Belki üçüncü bir almaşık açıklama olarak; devletin, güvenli bir miting ortamının hazırlanmasını istediği halde gerçekleştirememiş olduğunu, güvenlikle ilgili yeteneklerinin bu katliamı engellemeye yetmediğini, bu saldırı karşısında aciz kaldığını, düşünebiliriz. Ancak, bu düşük bir olasılık gibi durmaktadır. Devletin “istediği halde katliamı engelleyemediği” seçeneğini, saldırının hemen ertesinde polisin, ölü, yaralı ve sağ kalmış protestocuların üzerine gaz bombalarıyla saldırması, basınçlı su sıkması, ambulansların açıklanamayacak kadar geç gelmesi vb gibi kanıtlara bakarak eleyebiliriz. Üstelik, Ankara gibi boğucu derecede güvenlikçi bir kentte, devletin bu saldırı hakkında hiçbir istihbaratının olmaması inandırıcı olmaktan çok uzaktır. Bu olgular, devletin güvenlik güçlerinin asıl hedefinin her zaman, devletin politikasını onaylamayan ve barış isteyen topluluklar olduğunu, topluluk saldırıya uğradıktan sonra bile, devletin konumunu değiştirmediğini, ya da değiştirmemeye hazırlıklı olduğunu göstermektedir.
Bütün söylenmiş olanları özetleyince, bu katliamın Ankara kadar yüksek güvenlikli bir kentte olanaksız olduğunu kabul etmek zorunda kalıyoruz. Devlet (hatta bence hiçbir şeyden haberi olmayan ve elinde hiçbir kontrol gücü tutmayı başaramayan hükümet ve başbakan bile değil), bu katliamın sorumlusudur. Ancak bütün karmaşıklığı ve katmanları ile “Devlet” hukuki olarak sorumlu tutulamayacağından, yine de devleti kontrol etmesi ve yönetmesi beklenen hükümet, sorumlu tutulabilecek tek yapı gibi gözüküyor.
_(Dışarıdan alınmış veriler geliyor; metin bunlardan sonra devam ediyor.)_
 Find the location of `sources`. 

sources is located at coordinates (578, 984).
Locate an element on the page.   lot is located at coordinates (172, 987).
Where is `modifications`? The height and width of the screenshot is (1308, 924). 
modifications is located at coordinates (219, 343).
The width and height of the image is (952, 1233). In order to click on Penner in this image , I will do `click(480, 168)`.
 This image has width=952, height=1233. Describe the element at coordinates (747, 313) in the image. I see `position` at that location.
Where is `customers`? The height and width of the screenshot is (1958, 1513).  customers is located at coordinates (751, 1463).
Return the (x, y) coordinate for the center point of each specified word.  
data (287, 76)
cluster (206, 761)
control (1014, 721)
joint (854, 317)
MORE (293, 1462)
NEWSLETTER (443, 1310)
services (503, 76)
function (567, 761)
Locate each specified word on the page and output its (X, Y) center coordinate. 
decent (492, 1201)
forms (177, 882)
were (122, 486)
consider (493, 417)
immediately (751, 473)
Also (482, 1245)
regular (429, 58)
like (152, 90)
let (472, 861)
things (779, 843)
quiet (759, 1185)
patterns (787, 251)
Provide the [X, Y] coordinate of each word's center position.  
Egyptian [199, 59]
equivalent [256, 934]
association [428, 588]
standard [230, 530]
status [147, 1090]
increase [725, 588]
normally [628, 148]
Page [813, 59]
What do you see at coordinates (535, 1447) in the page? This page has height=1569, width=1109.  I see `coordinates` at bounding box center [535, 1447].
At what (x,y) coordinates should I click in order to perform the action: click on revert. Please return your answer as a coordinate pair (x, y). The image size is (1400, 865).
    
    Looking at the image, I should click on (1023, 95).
Hükümetin sorumlulukları, ancak politik bir mekanizmayla, seçimlerle, toplum tarafından sorgulanabilir ve yetkileri/ iktidarı geri alınabilir. Hükümet üyelerinden ve eğer buna yetecek güç oluşabilirse devletin sorumlu birimlerinden ve kişilerinden hesap sorulabilir. Bu durumda, önümüzdeki soru, Türkiye’de yaşayan toplulukların, bu katliamla ilgili sorumlulukları nasıl değerlendireceğine bağlanmaktadır. Acaba seçmenler, bu katliamı nasıl değerlendiriyor?